Both the International Monetary Fund and Spain's own Central Bank cast doubt on the savings envisioned in Prime Minister Mariano Rajoy's 2013 budget, saying they are based on a too-rosy outlook for the economy.
In the wake of the downgrade, the euro dropped about 0.25 percent to $1.2865 in late New York trade from just under $1.29 prior to the news.
"This is weighing on the euro. A downgrade from S&P could be followed by a downgrade from Moody's, and while S&P did not downgrade Spain to junk, Moody's might," said Kathy Lien, managing director at BK Asset Management in New York.
"If Moody's goes to junk status, that's even more significant, and this adds to the pressure on Moody's to make a decision. It could lead to higher bond yields in Spain and push the government closer to asking for a bailout," Lien added.
In European trade earlier on Tuesday, ten-year Spanish bond yields fell 1 basis point to 5.83 percent. Those yields spiked above 7 percent earlier this year, but have since come down on a European Central Bank bond-buying plan.
SOCIAL DISCONTENT AND EURO ZONE DOUBTS
Prime Minister Rajoy's centre-right People's Party has an absolute majority in parliament and so far has been able to pass spending cuts and economic reforms without any problem.
However, street protests have increased in recent months as Spaniards revolt against public sector wage cuts and lower spending on education and healthcare. Resentment is also rising over huge public bailouts for the country's crippled banks, while social benefits are cut.

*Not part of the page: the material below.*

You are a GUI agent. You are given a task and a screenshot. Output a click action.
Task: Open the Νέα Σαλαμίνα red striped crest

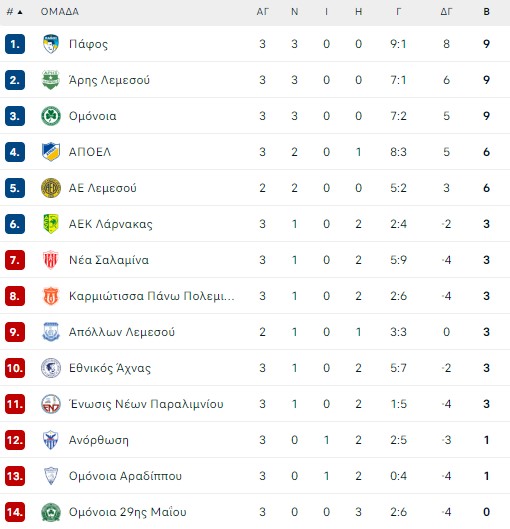[x=51, y=260]
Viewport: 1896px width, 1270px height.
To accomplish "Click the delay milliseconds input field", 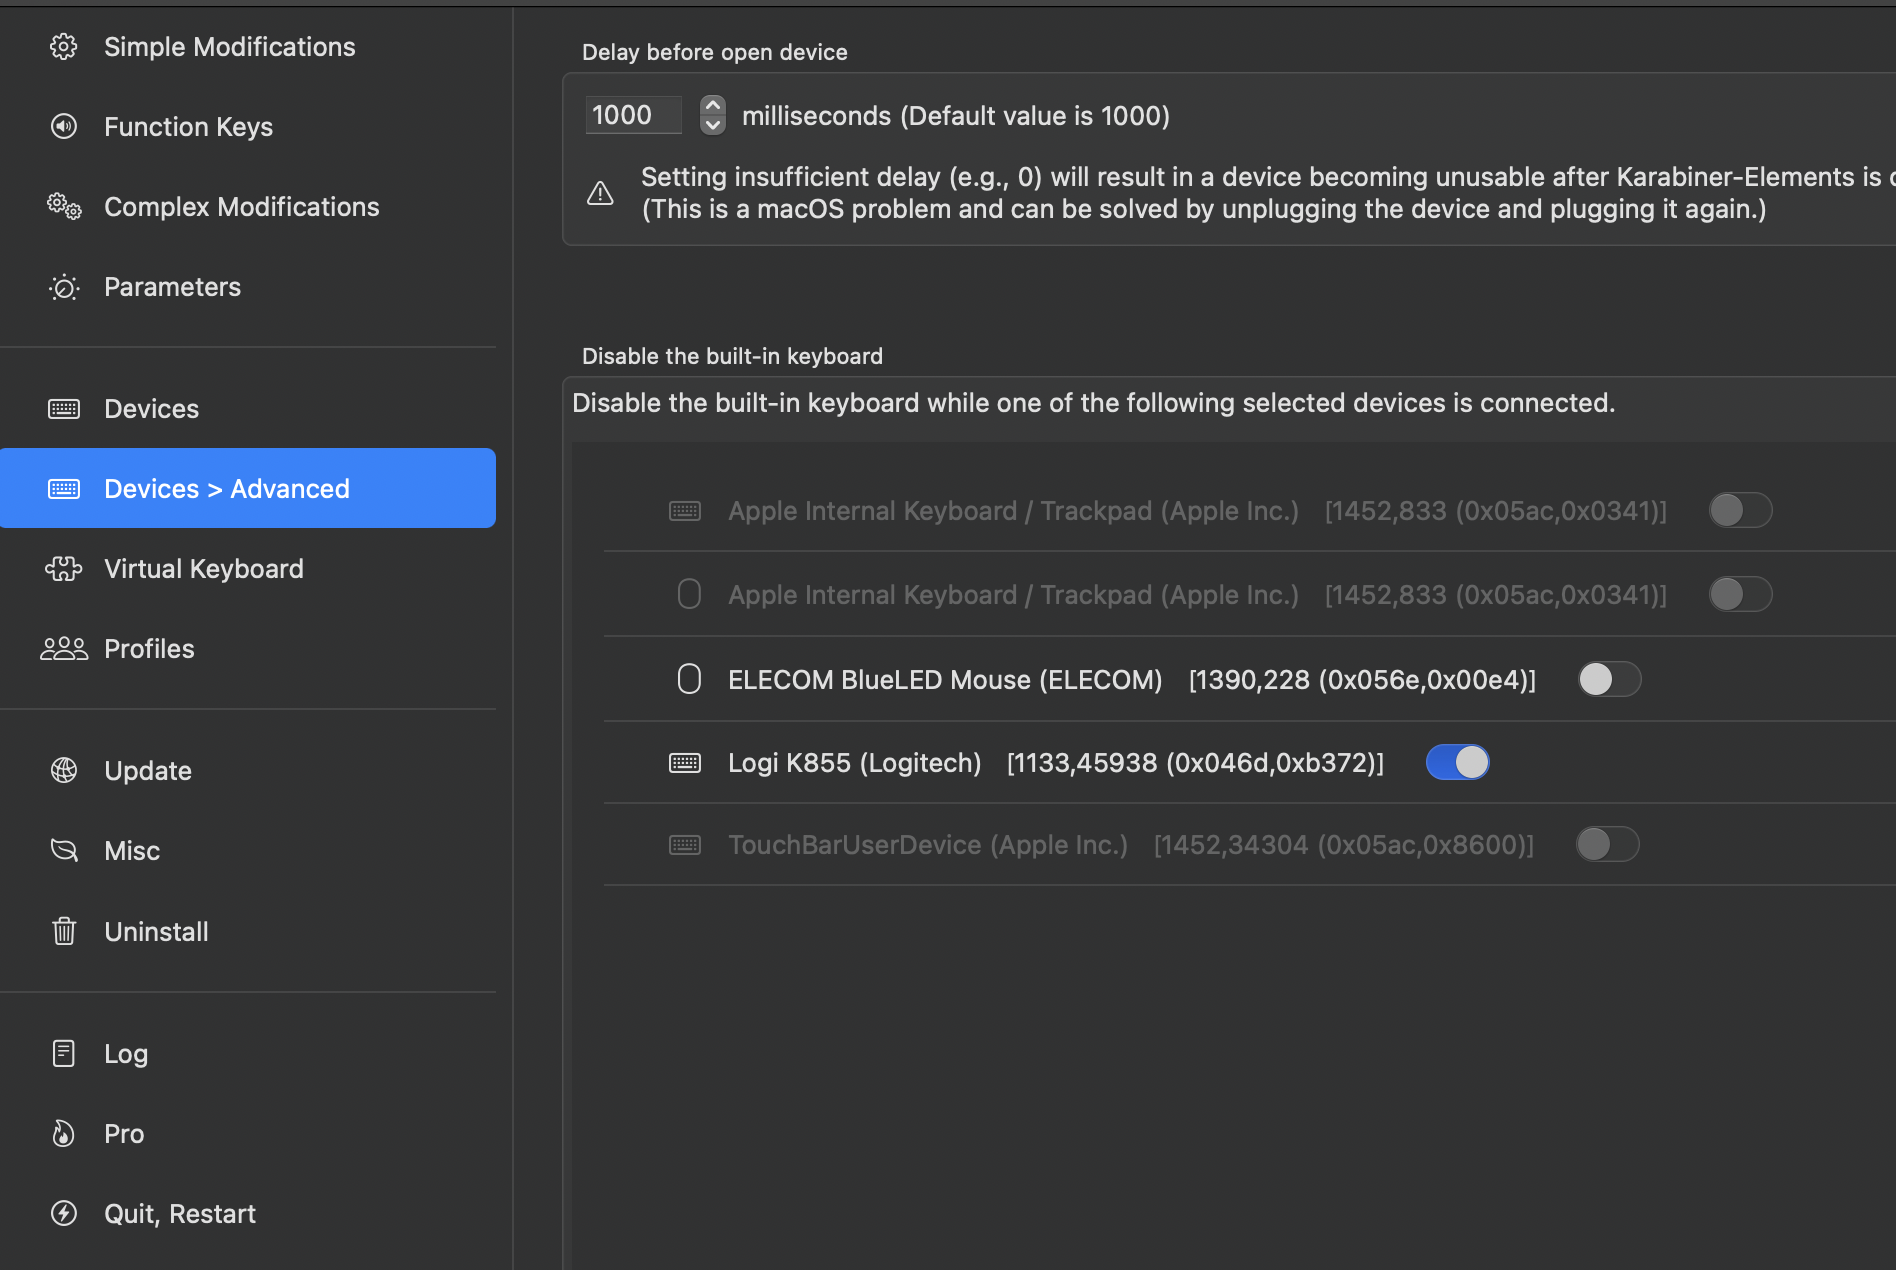I will [633, 116].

Although Rajoy's PP governs 11 of 17 Spanish regions, which have been forced to make massive budget cuts, S&P noted that tensions between the central and regional governments are rising, "leading to substantially diluted policy outcomes."
The agency said Rajoy's resolve will be "repeatedly tested by domestic constituencies."
Although the European Central Bank has set up a bond-buying program that would support Spanish debt prices on the secondary market, Spain has balked at signing up for international aid because it would come with harsh conditions.
"We view the Spanish government's hesitation to agree to a formal assistance program ... as potentially raising the downside risks to Spain's rating," S&P said in its note.
The agency also said that euro zone policy makers must show progress on implementing a banking union that would allow Europe to directly recapitalize Spanish banks, taking the weight off of the Spanish government.